Solid Particle Vertex Position

In addition to the positionFunction to set a particle's property there is also a vertexFunction option to modify the shape of each particle by changing the positions of the vertices of the model forming the particle. The custom function you assign to the vertexFunction is called once by SPS.buildMesh() for each vertex of a particle.
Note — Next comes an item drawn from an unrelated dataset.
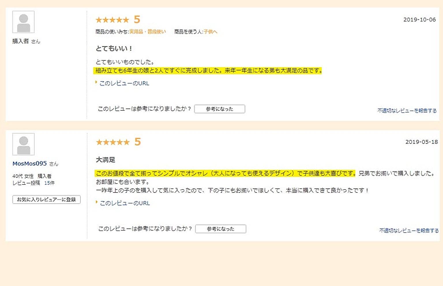
Task: Click the 購入者 さん reviewer name
Action: coord(26,41)
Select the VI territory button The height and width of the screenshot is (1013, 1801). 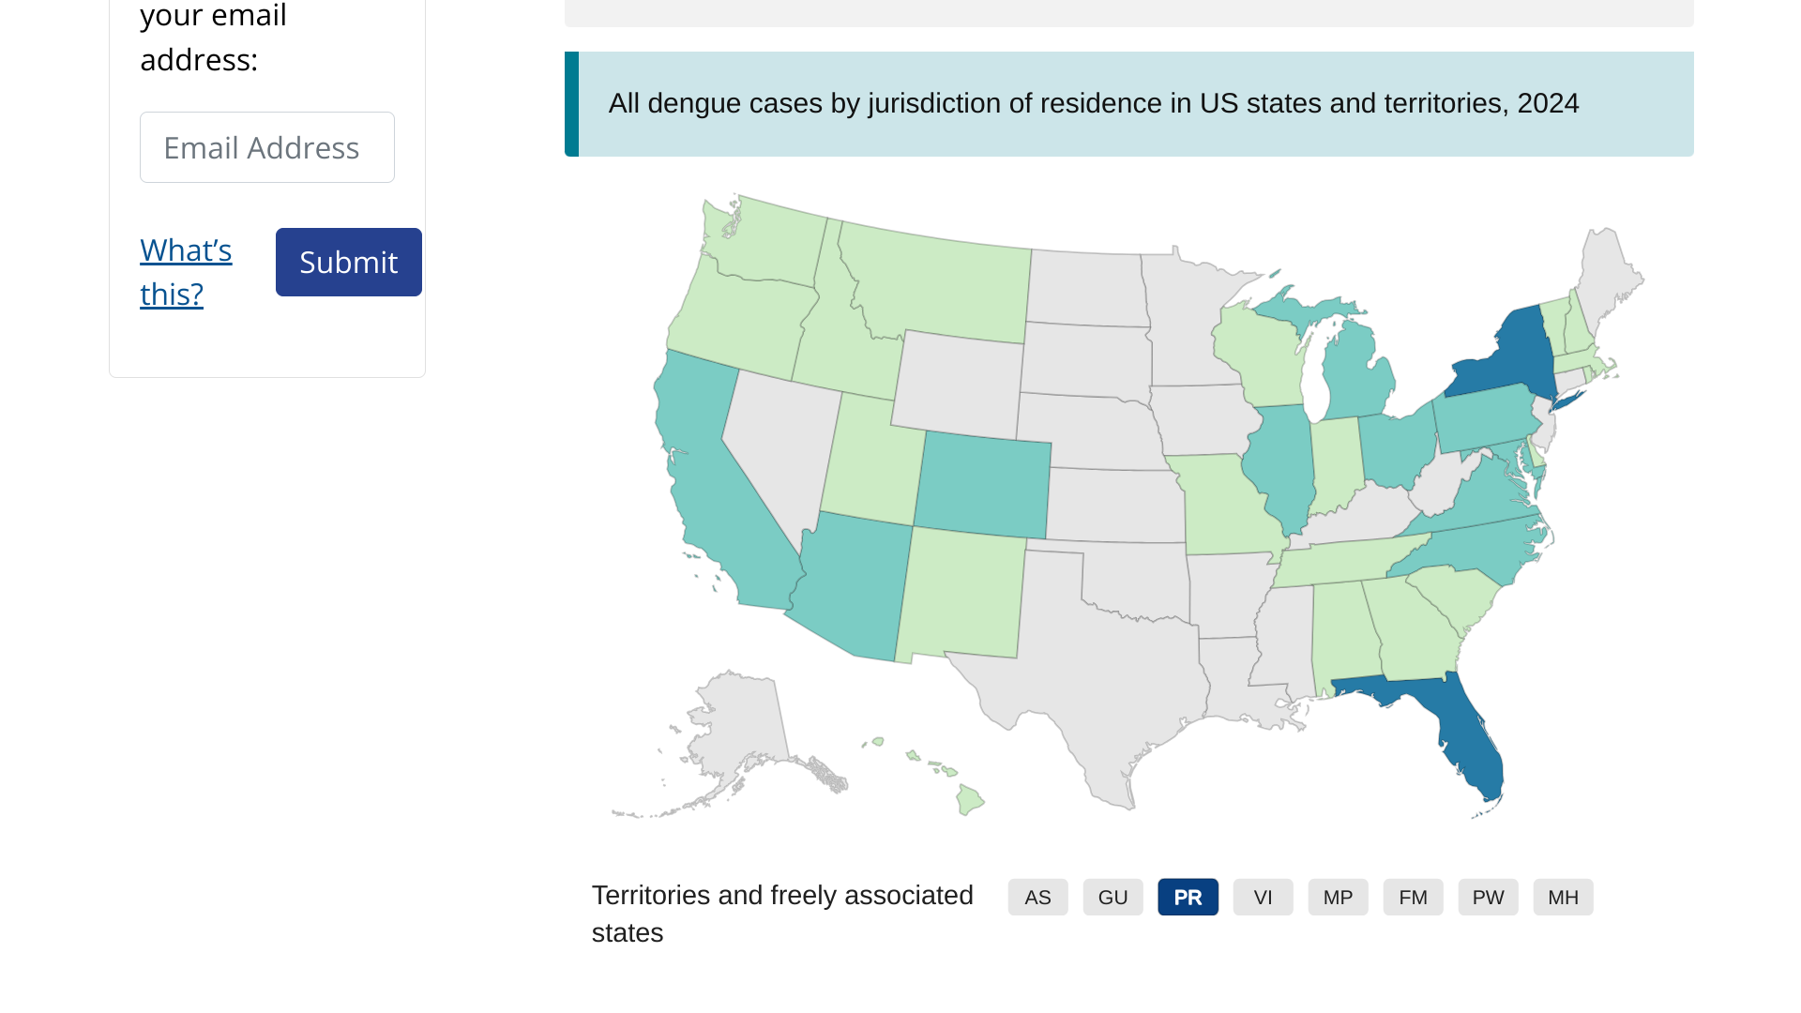1263,898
var myVertexFunction = function (particle, vertex, i) {
// particle : the current particle
// vertex : the current vertex position within the particle
// i : index of the vertex in the particle shape
vertex.x *= Math.random() + 1;
};
SPS.addShape(box, 150, { vertexFunction: myVertexFunction }); // the 150 boxes will have their vertices moved randomly
SPS.buildMesh();

Of course you can use the both properties together :

SPS.addShape(box, 150, {
vertexFunction: myVertexFunction,
positionFunction: myPositionFunction,
});

Example with asteroids: Solid Particle Vertex Position Example

Making your SPS immutable is one way to optimize your scene. Next we will consider ways to optimize when using an updatable SPS.

Rebuild the mesh

if a mesh, changed at creation time with positionFunction or vertexFunction has been then modified with setParticles(), it can be rebuild by reapplying the internally stored positionFunction or vertexFunction functions.
Note that only the function are stored, not their results. This means that if one of your function produces different results each call (using Math.random() for instance), you won't get back the same SPS mesh shape but another computed shape.

SPS.rebuildMesh();

Except in some very specific cases, you might not need to use this function.